RobBurson wrote:We all have our own style of dealing with non pilots and there impression of planes and flying. I have used both methods. It all depends on my mood. Some times I am nice. Other times I'll tear their head off and take a S ^ & % down the hole.
Good day

Nice doesn't always get you where you want to be. Sorry that is just the cold hard truth. Want more air space, more airports. All it takes is $$.
RDUStinson wrote:Nice doesn't always get you where you want to be. Sorry that is just the cold hard truth. Want more air space, more airports. All it takes is $$.
Not having a$$loads of cash at my disposal, I guess nice is all I've got...
Beer, Beerman. You've got beer. Never underestimate the lubricative properties of a pint in bridging divides.
nmflyguy wrote:Some who are posting on this topic seem a bit proud of their ability to zap anyone who says anything negative, or harbors blind ignorance of our flying. I'm with Zane, though.
We're a very small group, us pilots ... roughly half a million out of 300+ million, and we have a bad safety rep amongst most of those 300+ million. We make noise. We take up valuable real estate with our airports and airstrips. We sometimes crash into houses and kill the occupants ... not very often, but every single one of those incidents makes headlines in the local paper, live video at 6 pm, etc. etc.
Some may sneer at the concept of our being "ambassadors" of our hobby/sport/profession of flying ... but we could easily have flying taken away from us by government regulation, budgetary decisions, and lawsuits. Maybe some don't remember, but back in the 1980s, product liability lawsuits virtually destroyed the GA aircraft manufacturing industry in the USA. It took government action limiting that liability before Cessna, Piper, etc. were able to get back into business making airplanes again.
Any of us who have ever spent time in a foreign country - most of which are far less friendly to GA than here in the USA - you'll understand that whatever burdens we think we have now can always be made far more onerous.
If too many of us go around with a chip on our shoulders, grumpily putting ignoramuses in their place, and generally confirming for too many taxpayers and voters an impression that airplane drivers are a bunch of flaming assholes ... well, maybe we'll just get legislated out of our airplanes as a result .... or the local government will decide shut down the GA airports 'cause we're a pain the ass, and there won't be a political price to be paid because everybody thinks we're a bunch of pricks anyway. Or the Forest Service will start closing their backcountry airsrips, because they won't have to worry about facing an angry mob at the public hearing.
Remember that next time you launch into another rant, and "tear someone's head off and shit down the hole". And by the way, thanks very much for endangering my right to fly.

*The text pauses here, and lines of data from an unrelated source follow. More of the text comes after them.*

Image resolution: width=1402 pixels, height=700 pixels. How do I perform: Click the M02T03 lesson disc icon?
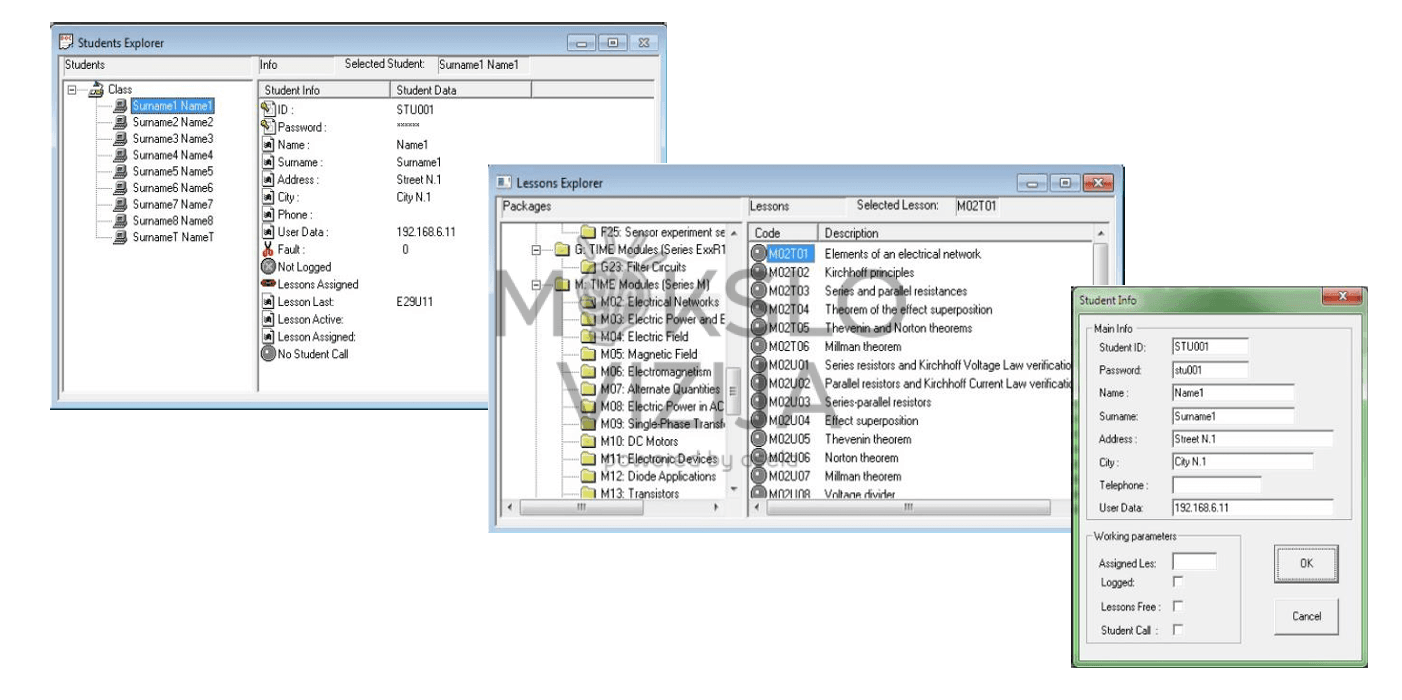[x=759, y=291]
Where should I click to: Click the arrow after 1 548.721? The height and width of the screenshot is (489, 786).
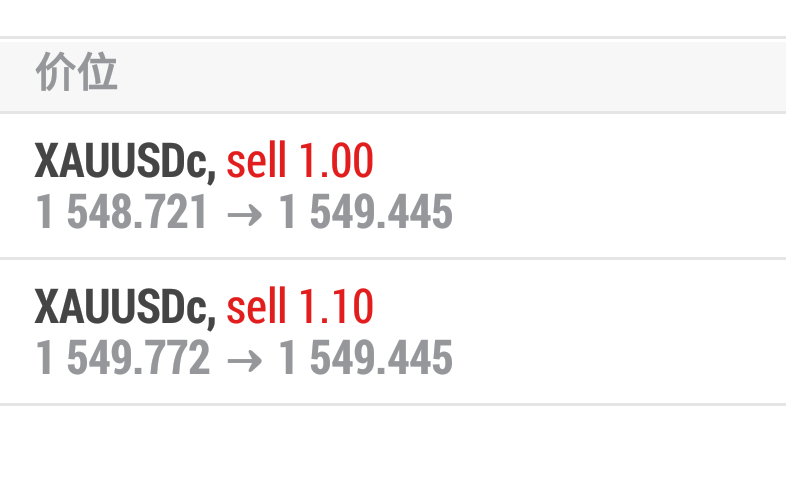(244, 213)
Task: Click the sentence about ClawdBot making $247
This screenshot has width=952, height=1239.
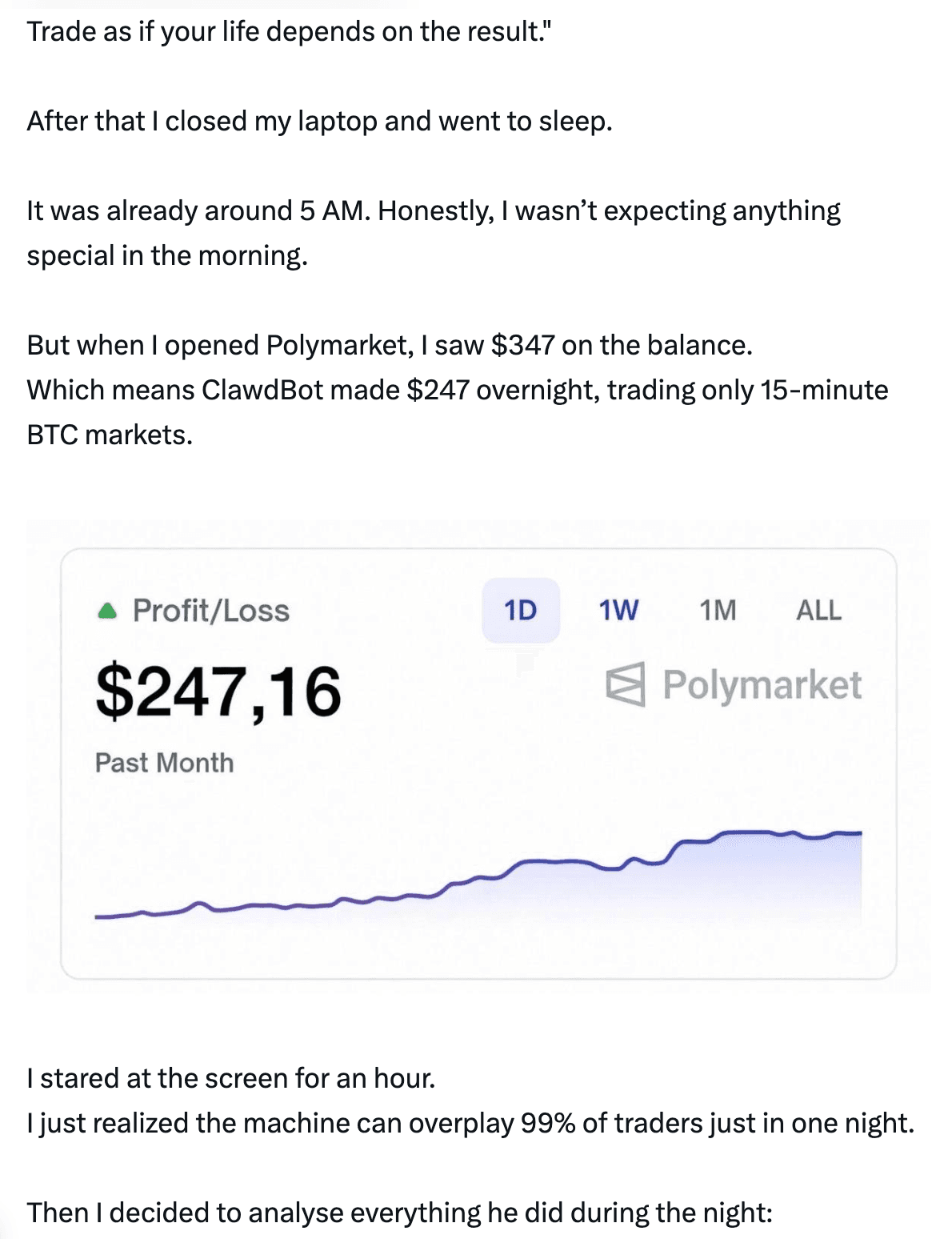Action: (x=457, y=391)
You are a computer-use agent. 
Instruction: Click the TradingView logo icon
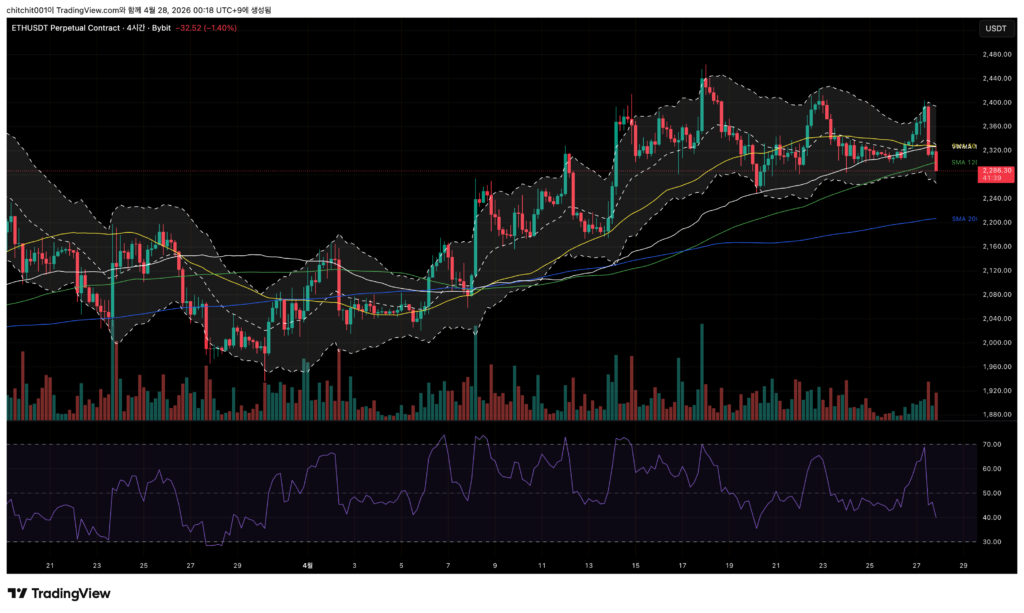pyautogui.click(x=17, y=593)
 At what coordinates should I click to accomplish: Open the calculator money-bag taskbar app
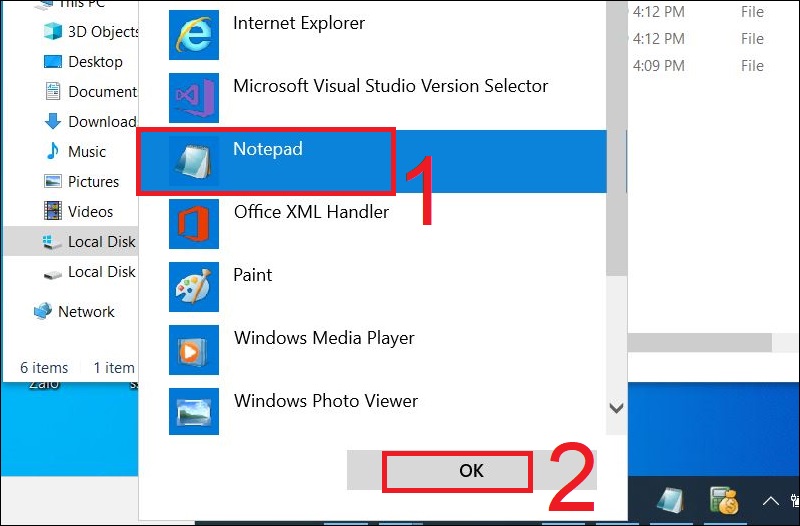pos(723,500)
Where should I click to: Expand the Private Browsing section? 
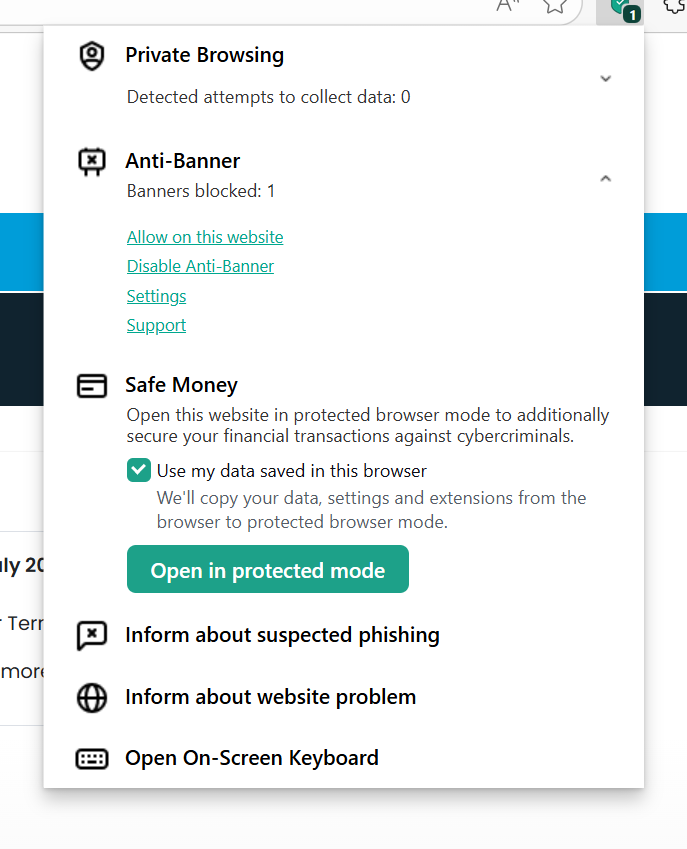605,77
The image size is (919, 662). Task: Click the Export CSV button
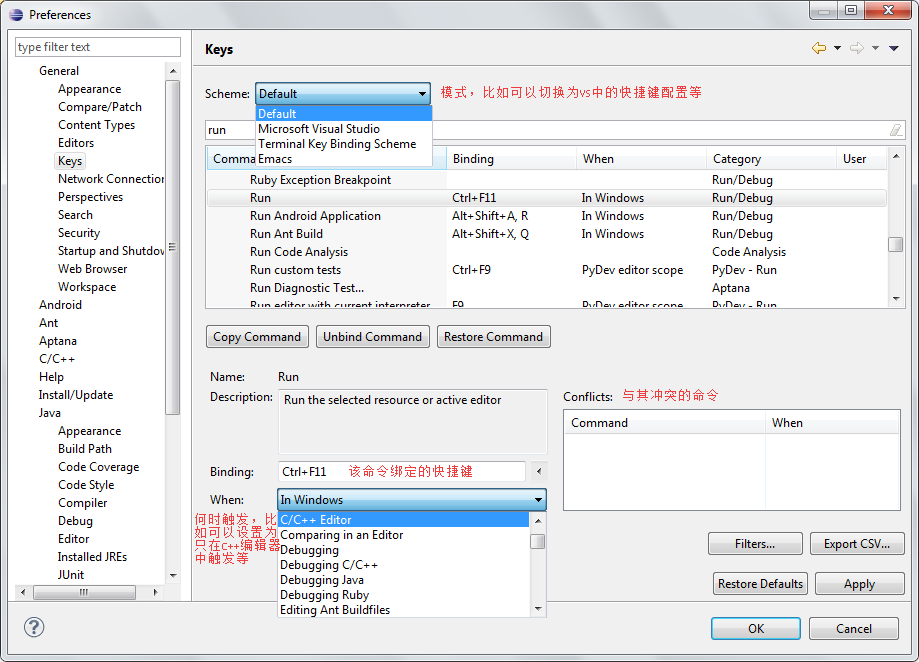(857, 544)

On the day that the FAA was formed pilots lost the " Right" to fly. Like a drivers license a flying license is a privilege maintained via abiding regulations and money. The few times GA lobby gets Congress and the Senate to vote for a FAA regulation that makes flying easier it is not because of democracy. In the end it is because they want those few votes we as pilots can give them or they are on the ground floor of some new technology that will make a lot of money.